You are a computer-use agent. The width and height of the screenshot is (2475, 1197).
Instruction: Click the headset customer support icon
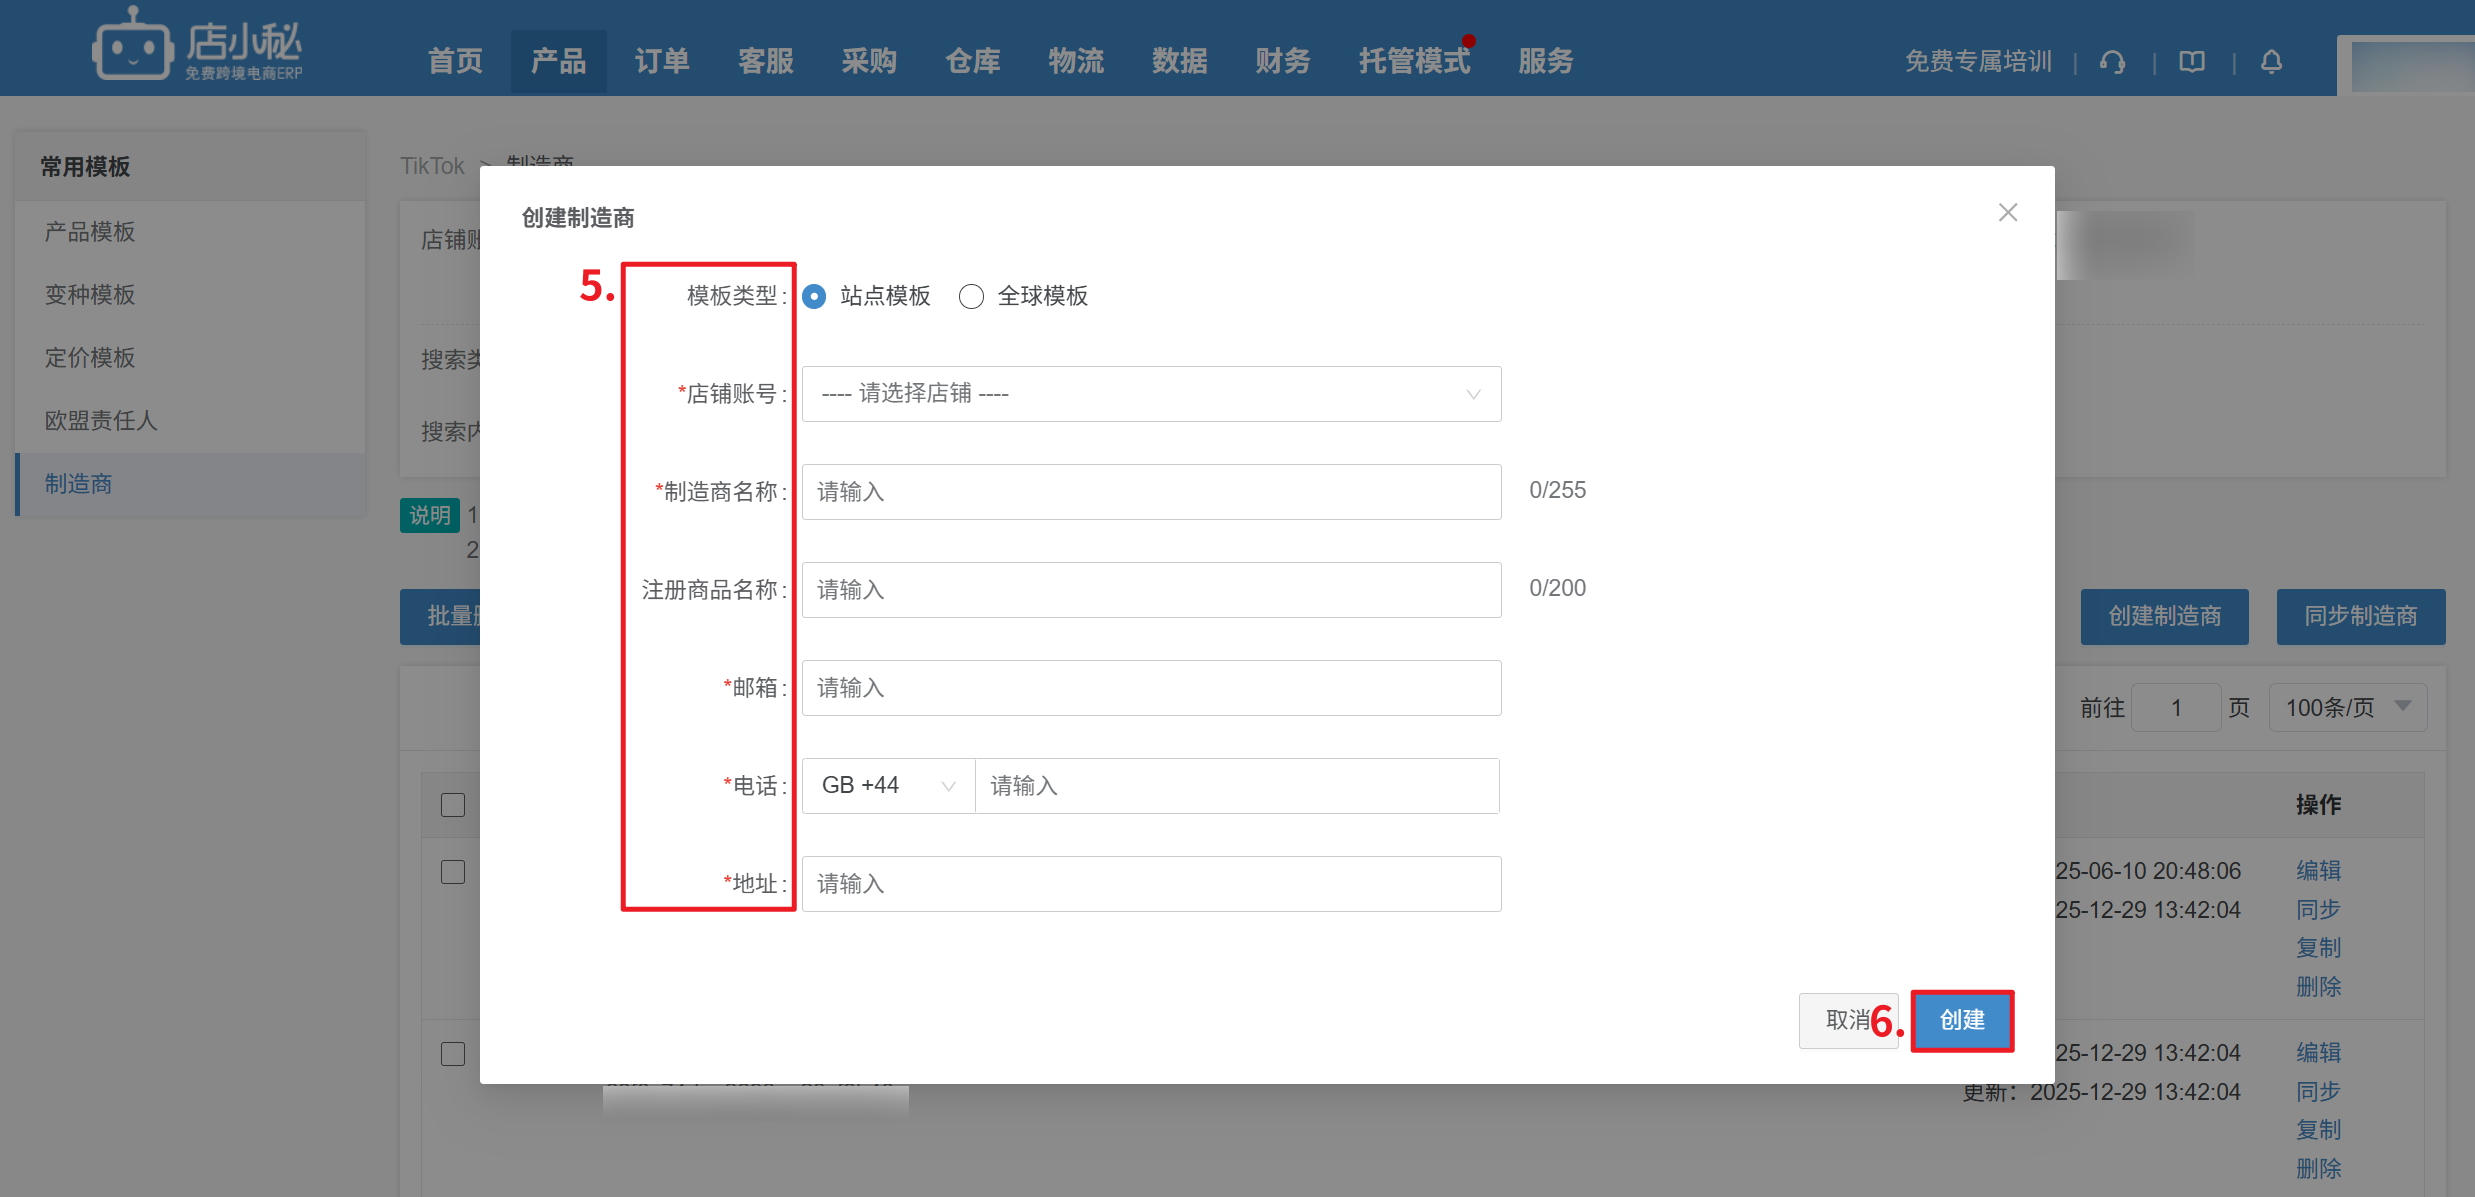(x=2112, y=62)
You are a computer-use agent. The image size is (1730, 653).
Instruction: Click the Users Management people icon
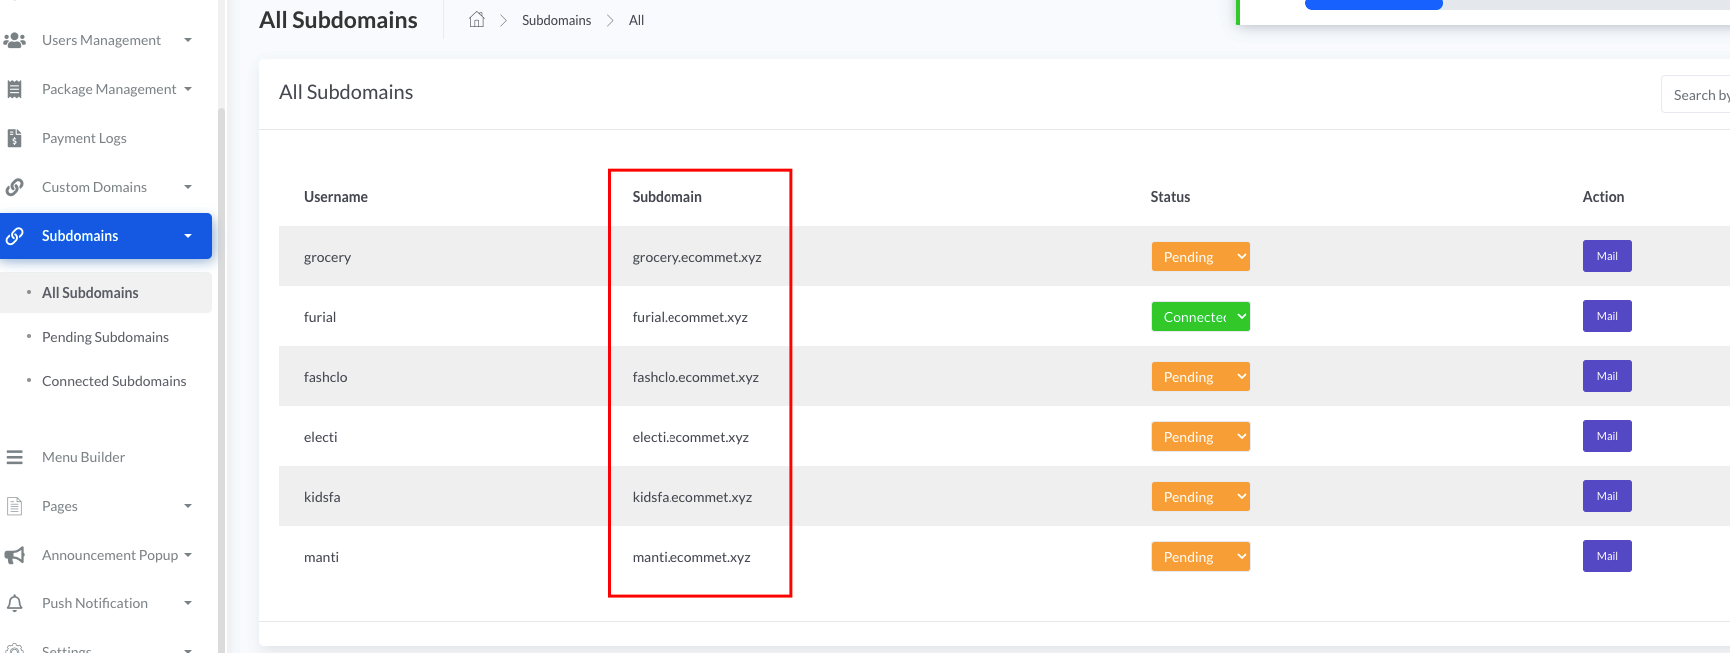pos(15,40)
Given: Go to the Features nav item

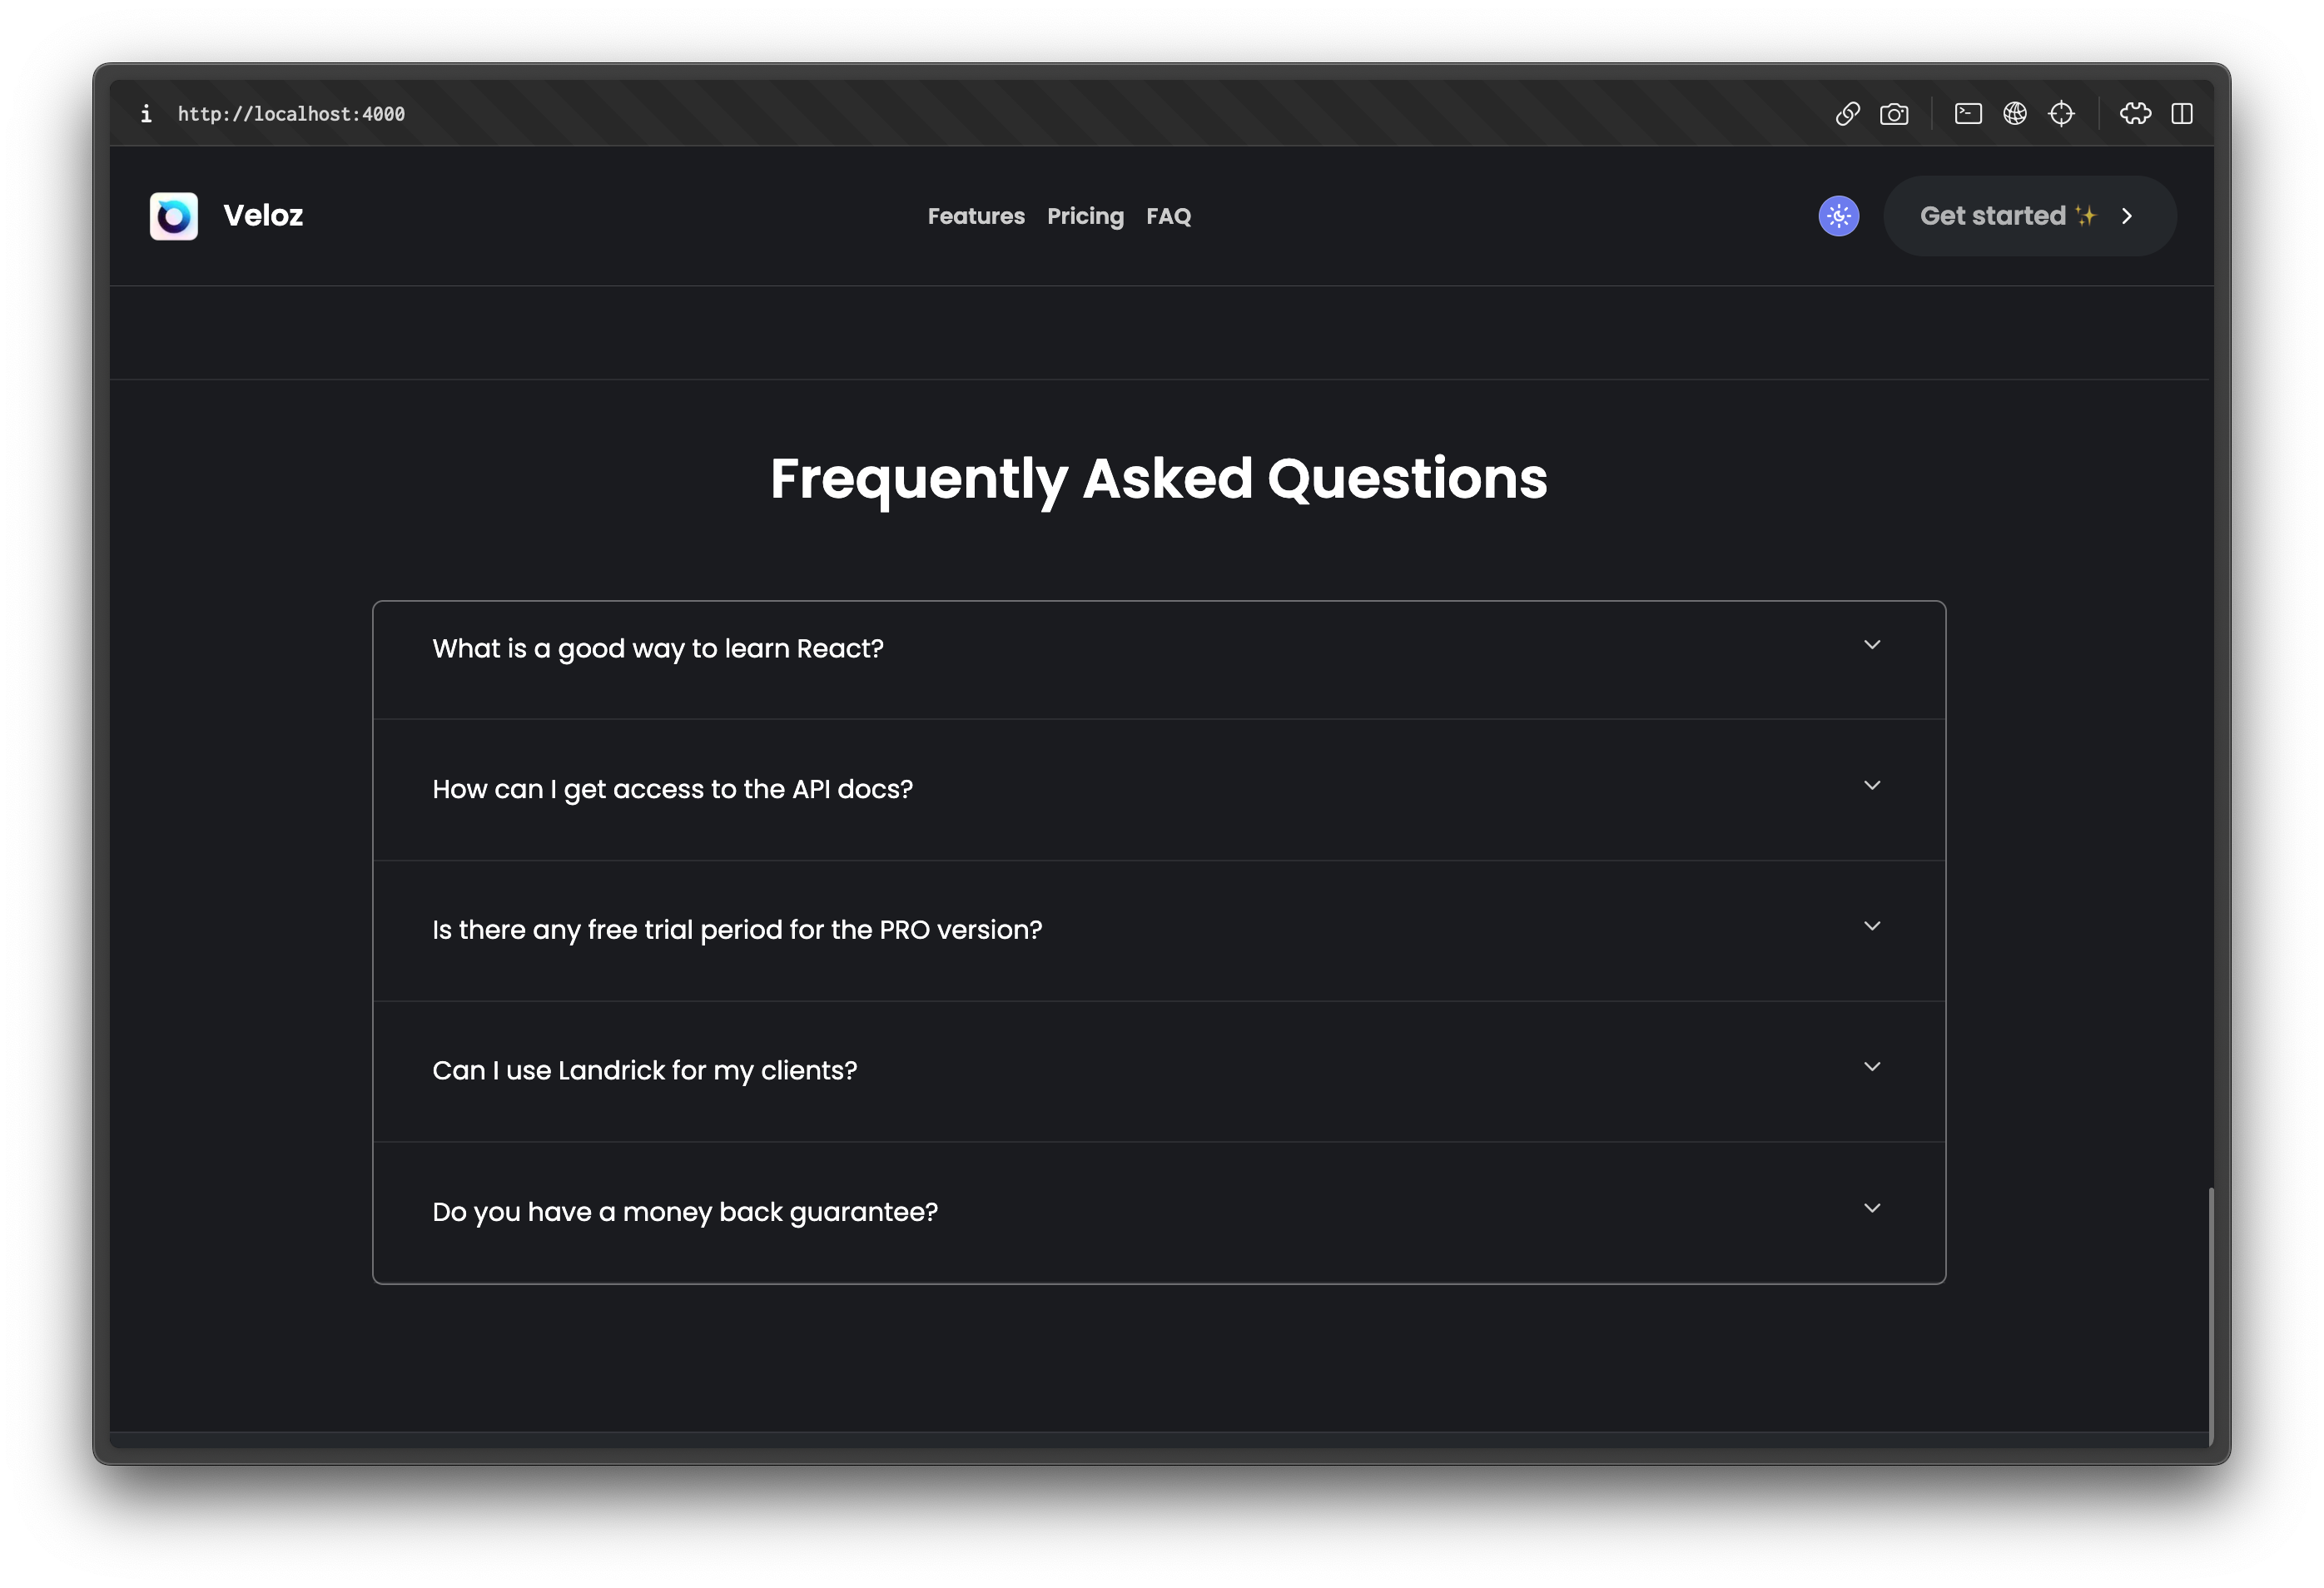Looking at the screenshot, I should pyautogui.click(x=976, y=216).
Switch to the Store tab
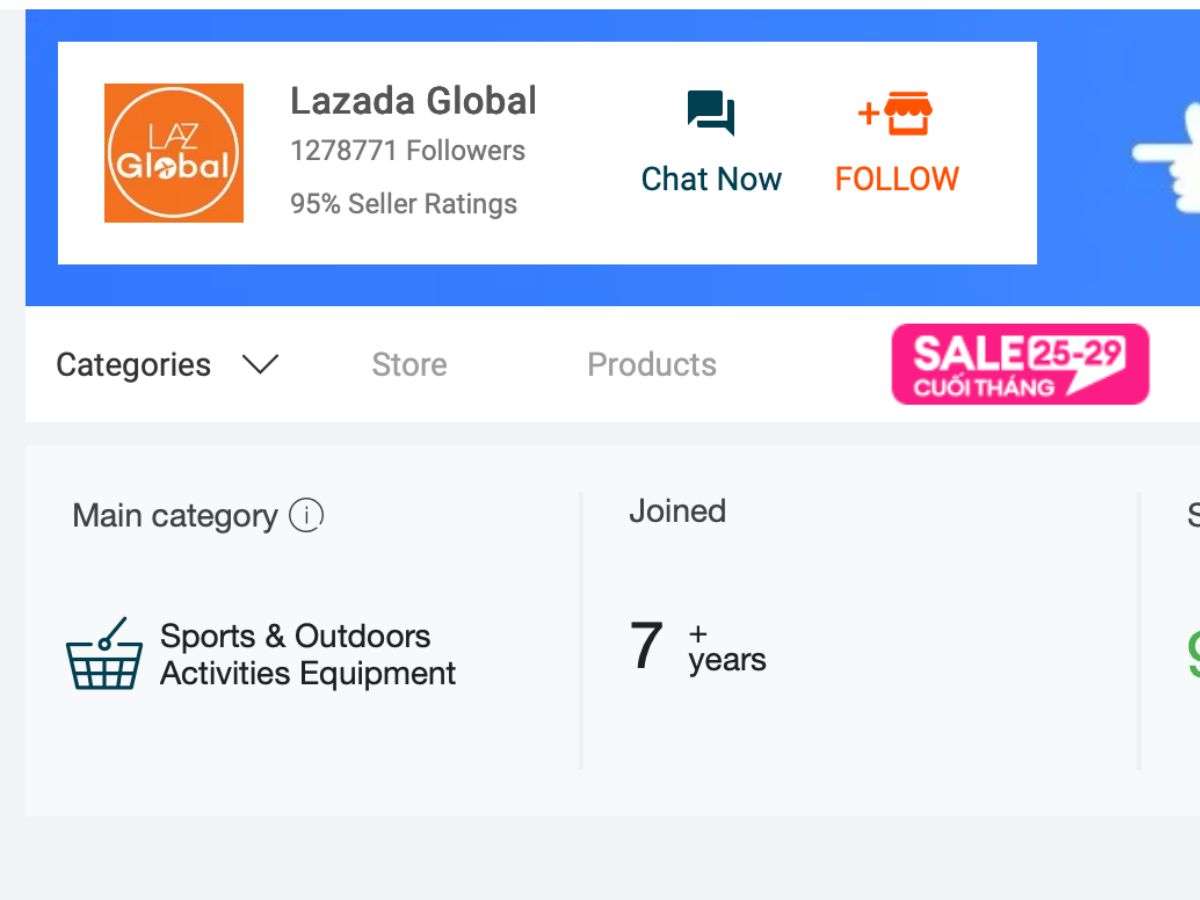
==================================================
• What you are asked to do
Update the rows above so that each "icon" reads "button", with everything else left as it is. Leave the pictures out of your answer.

• Solution to the problem
You are a computer-use agent. The width and height of the screenshot is (2475, 1197).
Instruction: Click the headset customer support button
(x=2112, y=62)
You are a computer-use agent. The image size is (1730, 653).
Instruction: Click the Users Management people button
pos(15,40)
Given: Go to the Features nav item

Looking at the screenshot, I should pyautogui.click(x=976, y=216).
Switch to the Store tab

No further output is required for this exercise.